Fed warns on crypto risks as major stablecoin breaks peg
CBDC could help protect against risks from crypto assets including stablecoins, Fed says
The US Federal Reserve warned of the risks posed from stablecoins in its latest financial stability report, which was published the same day as a major stablecoin broke its peg to the US dollar.
TerraUSD, the fourth-largest stablecoin by market capitalisation, plunged in value on May 9 amid a widespread sell-off in the crypto market and broader financial markets. The stablecoin is down around 7% in the past day, having recouped some of its earlier losses.
TerraUSD’s inability to maintain a stable peg underscored the risks highlighted in the Fed’s report. The central bank noted how stablecoins tend to promise liquidity while being backed by illiquid assets, making them subject to runs in a similar way to money market funds.
“These vulnerabilities may be exacerbated by a lack of transparency regarding the riskiness and liquidity of assets backing stablecoins,” the Fed said.
The US central bank said the risks were even higher due the growing use of stablecoins to meet margin requirements in leveraged crypto lending. This may amplify volatility and raise redemption risks.

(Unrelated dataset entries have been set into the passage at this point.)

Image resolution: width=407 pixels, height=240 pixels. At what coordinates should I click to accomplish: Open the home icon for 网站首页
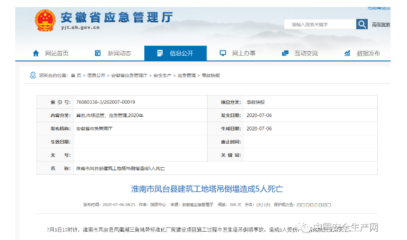click(36, 53)
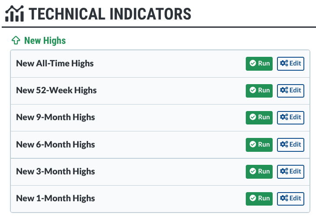Screen dimensions: 316x216
Task: Run the New 52-Week Highs screen
Action: (x=259, y=90)

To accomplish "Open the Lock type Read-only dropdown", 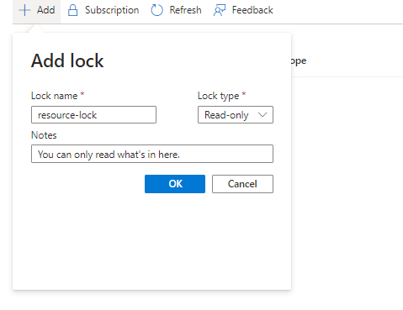I will [x=236, y=114].
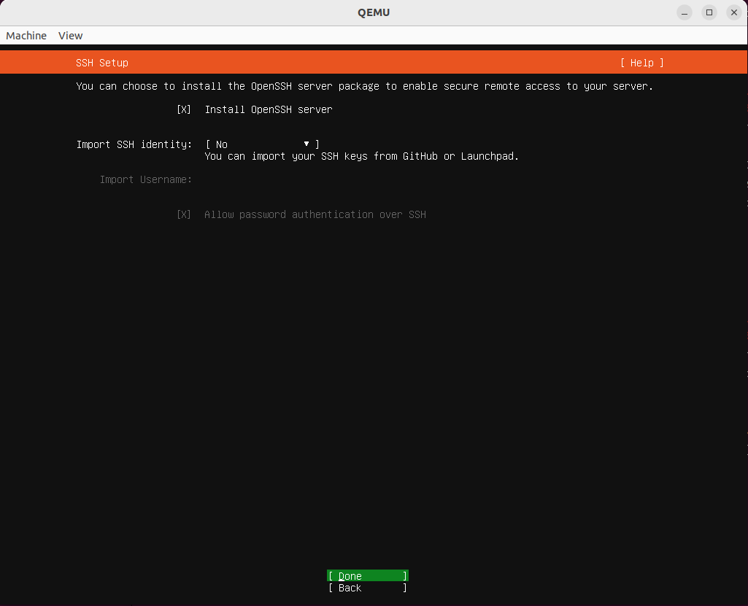Toggle the Allow password authentication checkbox
This screenshot has height=606, width=748.
click(x=184, y=214)
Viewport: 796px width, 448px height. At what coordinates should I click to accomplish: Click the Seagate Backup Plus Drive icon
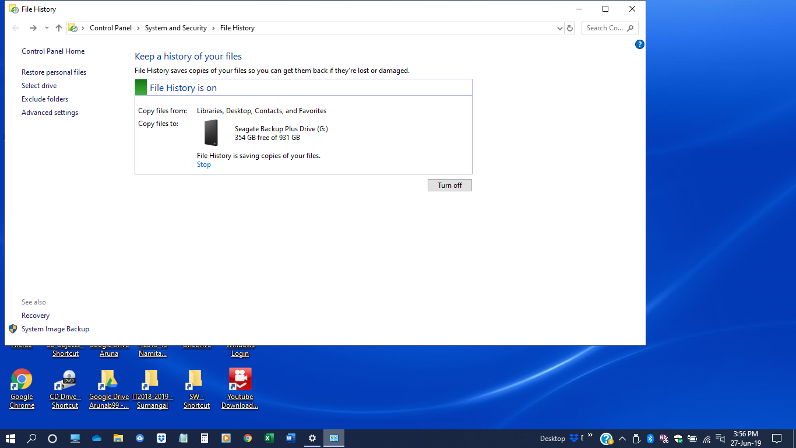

Stablecoins, particularly those linked to the US dollar, have grown rapidly in the past year, reaching a value of around $180 billion in March 2022. Over 80% of stablecoin market cap is accounted for by the top three coins, Tether, USD Coin and Binance USD.
All three of the largest stablecoins maintain their value on the basis of a pool of dollar-denominated assets. For example, Tether mentions holdings of assets including commercial paper, fiduciary deposits, cash, repos and Treasury bills.
Each of the top three stablecoins claims they have a 1:1 backing with dollar assets, though there have been questions raised over Tether’s accounting practices.
By contrast, TerraUSD operates as an “algorithmic stablecoin”, using computer code to run what it describes as “monetary policy”. By varying the supply of an underlying asset – itself a crypto asset – the operator of the stablecoin claimed it could achieve a stable peg to the dollar. However, selling pressure across the crypto market seems to have overwhelmed the algorithm.
The Fed noted how a “wave” of technological advances in finance had created a boom in financial products and new digital assets. “The proliferation of new types of digital money, including stablecoins, could present risks to both individual users and the financial system as a whole,” it said.
In this context, it suggested a central bank digital currency (CBDC) could promote financial stability. “A CBDC could provide the public with broad access to digital money that is free from credit and liquidity risk,” it said.
CBDCs might also “level the playing field” for fintech firms wanting to provide innovative services, the report said. Digital money could underpin “new access services, distribution methods, and related service offerings”.
Research by the Bank for International Settlements has highlighted a growing trend among central banks towards the issuance of CBDCs. Over two-thirds of central banks now say it is “possible” they will issue a retail CBDC in the medium term, the highest proportion the BIS has recorded since it began its annual CBDC surveys in 2017.